Short exercise A: In the commit email below, rewrite the paragraph that begins "Change partition level comparator" as a short numbered list, keeping its main facts.
Short exercise B: Continue the commit email on the Helix throttling change from the point where it stops.
-- Passage provided start --
This is an automated email from the ASF dual-hosted git repository.

jxue pushed a commit to branch replica_level_throttle
in repository https://gitbox.apache.org/repos/asf/helix.git

commit 78d274d672e04c94a6c163917fe547e8cb371873
Author: Junkai Xue <[email protected]>
AuthorDate: Thu May 6 13:22:48 2021 -0700

    Apply per replica level throttling logic to Recovery/Load Rebalance and 
PendingMessage #1719
    
    This commit contains change of:
    
    Recovery/Load Rebalance and pending messages charge adapting per replica 
throttling.
    Change partition level comparator based on 1) missed top states, 2) missed 
active replicas and 3) ideal state matching or not.
---
 .../stages/IntermediateStateCalcStage.java         | 299 +++++++--------------
 1 file changed, 101 insertions(+), 198 deletions(-)

diff --git 
a/helix-core/src/main/java/org/apache/helix/controller/stages/IntermediateStateCalcStage.java
 
b/helix-core/src/main/java/org/apache/helix/controller/stages/IntermediateStateCalcStage.java
index c46a6ce..6a5d2f1 100644
--- 
a/helix-core/src/main/java/org/apache/helix/controller/stages/IntermediateStateCalcStage.java
+++ 
b/helix-core/src/main/java/org/apache/helix/controller/stages/IntermediateStateCalcStage.java
@@ -365,9 +365,7 @@ public class IntermediateStateCalcStage extends 
AbstractBaseStage {
               resourceName, partitionsWithErrorStateReplica));
     }
 
-    chargePendingTransition(resource, currentStateOutput, throttleController,
-        partitionsNeedRecovery, partitionsNeedLoadBalance, cache,
-        bestPossiblePartitionStateMap, intermediatePartitionStateMap);
+    chargePendingTransition(resource, currentStateOutput, throttleController, 
cache, preferenceLists, stateModelDef, intermediatePartitionStateMap);
 
     // Perform recovery balance
     Set<Partition> recoveryThrottledPartitions =
@@ -423,211 +421,114 @@ public class IntermediateStateCalcStage extends 
AbstractBaseStage {
   }
 
   /**
-   * Check for a partition, whether all transitions for its replicas are 
downward transitions. Note
-   * that this function does NOT check for ERROR states.
-   * @param currentStateMap
-   * @param bestPossibleMap
-   * @param stateModelDef
-   * @return true if there are; false otherwise
+   * Determine the message is downward message or not.
-- Passage provided end --
-- Supplied material start --
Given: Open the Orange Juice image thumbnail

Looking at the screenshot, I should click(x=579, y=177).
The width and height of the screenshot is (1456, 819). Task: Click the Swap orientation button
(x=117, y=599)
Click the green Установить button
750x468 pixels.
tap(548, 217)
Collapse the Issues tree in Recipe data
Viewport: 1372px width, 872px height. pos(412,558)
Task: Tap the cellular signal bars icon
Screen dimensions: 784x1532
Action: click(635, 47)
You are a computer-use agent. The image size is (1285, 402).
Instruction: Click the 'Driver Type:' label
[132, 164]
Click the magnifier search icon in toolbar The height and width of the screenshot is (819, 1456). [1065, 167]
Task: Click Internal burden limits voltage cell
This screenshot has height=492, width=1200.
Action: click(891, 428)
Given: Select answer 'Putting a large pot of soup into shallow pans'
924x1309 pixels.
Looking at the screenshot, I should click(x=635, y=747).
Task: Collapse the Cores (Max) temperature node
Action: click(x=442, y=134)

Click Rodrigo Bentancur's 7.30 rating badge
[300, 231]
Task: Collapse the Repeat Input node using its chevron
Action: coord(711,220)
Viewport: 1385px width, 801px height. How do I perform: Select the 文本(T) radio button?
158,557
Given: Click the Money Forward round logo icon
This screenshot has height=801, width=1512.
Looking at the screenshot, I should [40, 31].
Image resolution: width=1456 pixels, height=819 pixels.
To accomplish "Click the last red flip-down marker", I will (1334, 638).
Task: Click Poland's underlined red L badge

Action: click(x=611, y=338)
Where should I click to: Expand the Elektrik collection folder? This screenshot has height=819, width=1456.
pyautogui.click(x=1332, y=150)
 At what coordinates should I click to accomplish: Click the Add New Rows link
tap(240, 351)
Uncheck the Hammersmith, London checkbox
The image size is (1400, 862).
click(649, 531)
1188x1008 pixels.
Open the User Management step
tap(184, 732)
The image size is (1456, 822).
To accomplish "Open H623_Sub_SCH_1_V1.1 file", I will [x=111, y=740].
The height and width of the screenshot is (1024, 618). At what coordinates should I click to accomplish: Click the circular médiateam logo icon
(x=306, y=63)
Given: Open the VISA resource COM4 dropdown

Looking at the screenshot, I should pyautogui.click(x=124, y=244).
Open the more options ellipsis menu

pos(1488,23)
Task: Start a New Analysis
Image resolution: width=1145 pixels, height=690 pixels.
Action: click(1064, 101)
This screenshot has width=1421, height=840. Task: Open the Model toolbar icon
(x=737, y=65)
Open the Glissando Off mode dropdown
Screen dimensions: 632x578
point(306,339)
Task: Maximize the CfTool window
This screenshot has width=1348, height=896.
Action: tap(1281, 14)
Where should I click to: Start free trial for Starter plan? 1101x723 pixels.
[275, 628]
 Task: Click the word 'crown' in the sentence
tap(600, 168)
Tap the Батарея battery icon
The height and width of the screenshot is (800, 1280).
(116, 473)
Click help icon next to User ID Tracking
-- Supplied material end --
Right answer A:
The partition-level comparator is changed to rank partitions by:
1. Missed top states
2. Missed active replicas
3. Whether the ideal state matches

Right answer B:
+   * @param message                  message for load rebalance
+   * @param stateModelDefinition     state model definition object for this 
resource
+   * @return                         set of messages allowed for downward 
state transitions
    */
-  private boolean isLoadBalanceDownwardForAllReplicas(Map<String, String> 
currentStateMap,
-      Map<String, String> bestPossibleMap, StateModelDefinition stateModelDef) 
{
-    Set<String> allInstances = new HashSet<>();
-    allInstances.addAll(currentStateMap.keySet());
-    allInstances.addAll(bestPossibleMap.keySet());
-    Map<String, Integer> statePriorityMap = 
stateModelDef.getStatePriorityMap();
-
-    for (String instance : allInstances) {
-      String currentState = currentStateMap.get(instance);
-      String bestPossibleState = bestPossibleMap.get(instance);
-      if (currentState == null) {
-        return false; // null -> state is upward
-      }
-      if (bestPossibleState != null) {
-        // Compare priority values and return if an upward transition is found
-        // Note that lower integer value implies higher priority
-        if (!statePriorityMap.containsKey(currentState)
-            || !statePriorityMap.containsKey(bestPossibleState)) {
-          // If the state is not found in statePriorityMap, consider it not 
strictly downward by
-          // default because we can't determine whether it is downward
-          return false;
-        }
-        if (statePriorityMap.get(currentState) > 
statePriorityMap.get(bestPossibleState)) {
-          return false;
-        }
-      }
-    }
-    return true;
+  private boolean isLoadBalanceDownwardStateTransition(Message message, 
StateModelDefinition stateModelDefinition) {
+    // state model definition is not found
+    if (stateModelDefinition == null) {
+      return false;
+    }
+
+    Map<String, Integer> statePriorityMap = 
stateModelDefinition.getStatePriorityMap();
+    // Compare priority values and return if an upward transition is found
+    // Note that lower integer value implies higher priority
+    // If the state is not found in statePriorityMap, consider it not strictly 
downward by
+    // default because we can't determine whether it is downward
+    if (statePriorityMap.containsKey(message.getFromState()) && 
statePriorityMap.containsKey(message.getToState())
+        && statePriorityMap.get(message.getFromState()) > 
statePriorityMap.get(message.getToState())) {
+      return true;
+    }
+    return false;
   }
 
   /**
    * Check and charge all pending transitions for throttling.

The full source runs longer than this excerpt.